D. L. Durden, H. Rosen, J. A. Cooper

Research output: Contribution to journalArticle

25 Scopus citations

Abstract

In this report we show that interferon γ treatment of U937 cells induces increased expression of the γ-subunit of the high-affinity Fc receptor for IgG (FcγRI). Interferon treatment results in a 10-old increased expression of the γ-subunit and induces expression of a phosphorylated form (γ1). The increased expression of the γ subunit correlates with its ability to transmit a signal via FcγR, as measured by activation of the respiratory burst using insoluble immune complexes. During FcγR activation, a mobility shift occurs in the phosphorylated form of this γ1-subunit. Phospho-amino acid analysis demonstrates that this γ1 subunit is threonine phosphorylated in resting differentiated U937 cells and becomes predominantly serine phosphorylated on Fc receptor activation.

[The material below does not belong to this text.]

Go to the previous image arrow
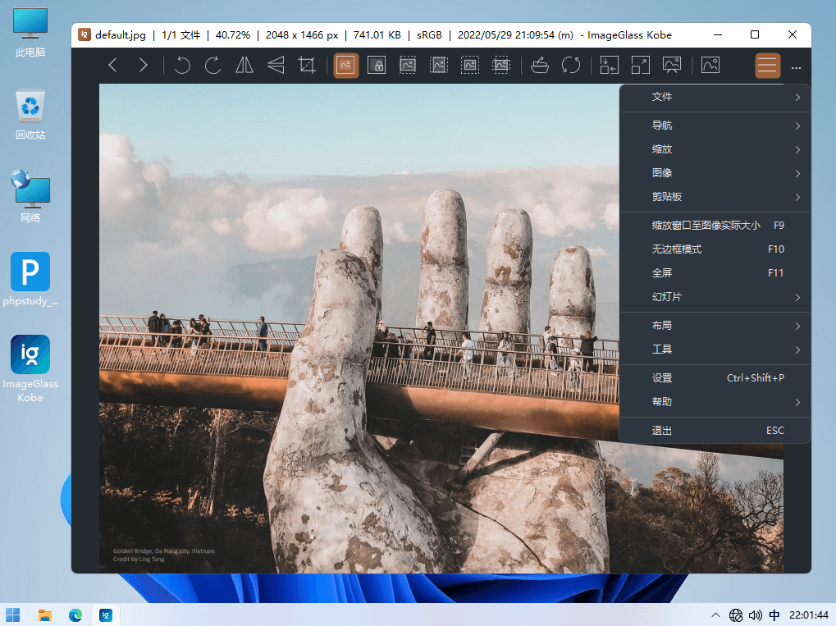The height and width of the screenshot is (626, 836). pos(113,66)
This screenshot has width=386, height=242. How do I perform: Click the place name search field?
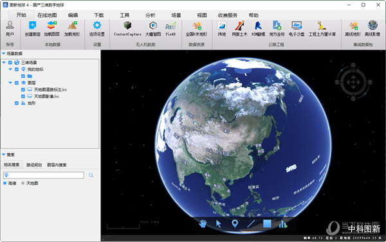click(44, 175)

The mobility shift in the γ-subunit can be induced by treating U937 cells with phorbol 12-myristate 13-acetate or by monoclonal antibody cross-linking of FcγRI. Hence the γ-subunit is serine phosphorylated in response to FcγRI and protein kinase C activation. Therefore the γ-subunit, initially described as a subunit of FcγRI, now appears to be involved in signal transduction via FcγRI. The data also suggest that the γ-subunit, in contrast with the ζ-subunit of the T-cell receptor-CD3 complex, is a substrate for serine/threonine kinase(s) in the cell. The serine phosphorylation of the γ-subunit suggests a divergence of structure and function between the γ-subunit and its homologue, the ζ-subunit of the T-cell receptor. Phosphorylation of the γ-subunit on serine may play some regulatory role in FcγRI signal transduction in myeloid cells.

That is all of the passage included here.